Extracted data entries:
-.-.-

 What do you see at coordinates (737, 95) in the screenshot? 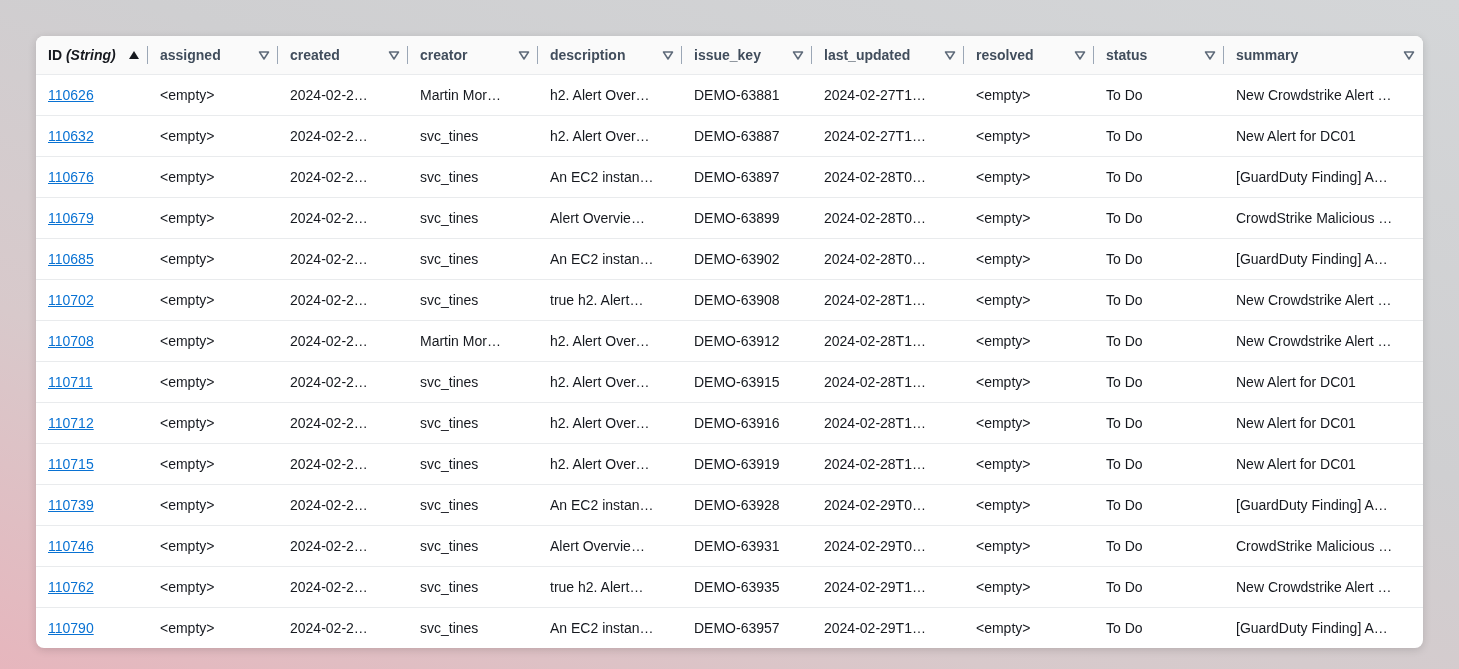
I see `table-cell: DEMO-63881` at bounding box center [737, 95].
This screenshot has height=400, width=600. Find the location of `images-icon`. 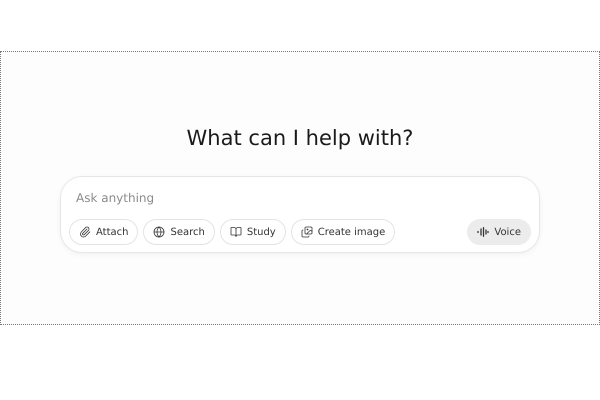

images-icon is located at coordinates (306, 232).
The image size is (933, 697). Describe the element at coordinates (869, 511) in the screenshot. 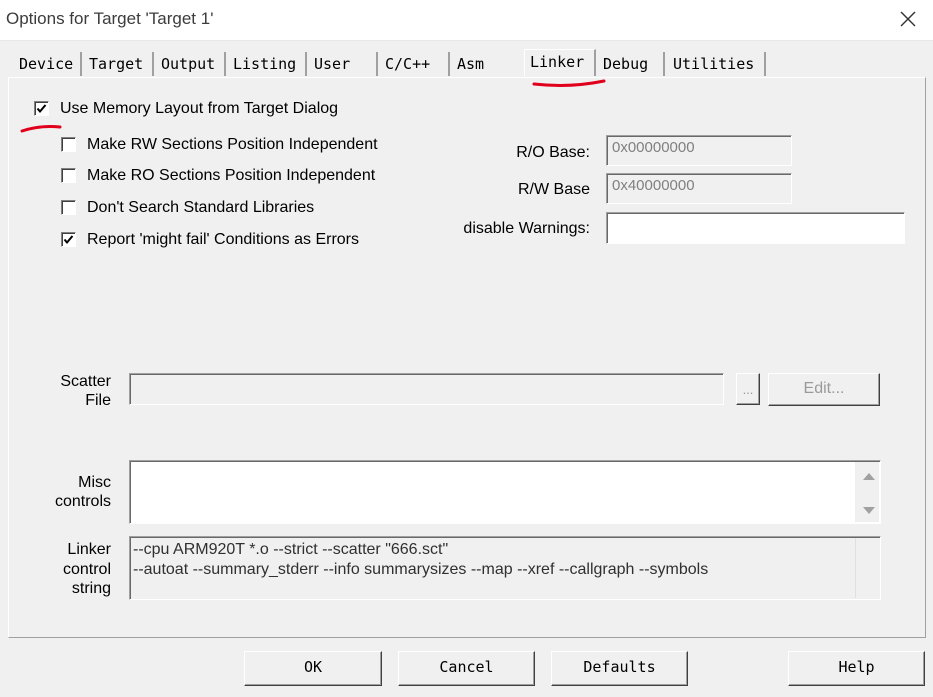

I see `scroll-down-icon` at that location.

-.-.-

# WORK REQUEST:
Rewrite the part of the records that opens with the line containing "This screenshot has" and runs through the end of the records, substituting "screen capture" for "screenshot" and changing nothing else. Leave the pictures out of your answer.

# EXPECTED ANSWER:
This screen capture has height=400, width=600. Find the location of `images-icon`. 

images-icon is located at coordinates (306, 232).
The image size is (933, 697). Describe the element at coordinates (869, 511) in the screen capture. 

I see `scroll-down-icon` at that location.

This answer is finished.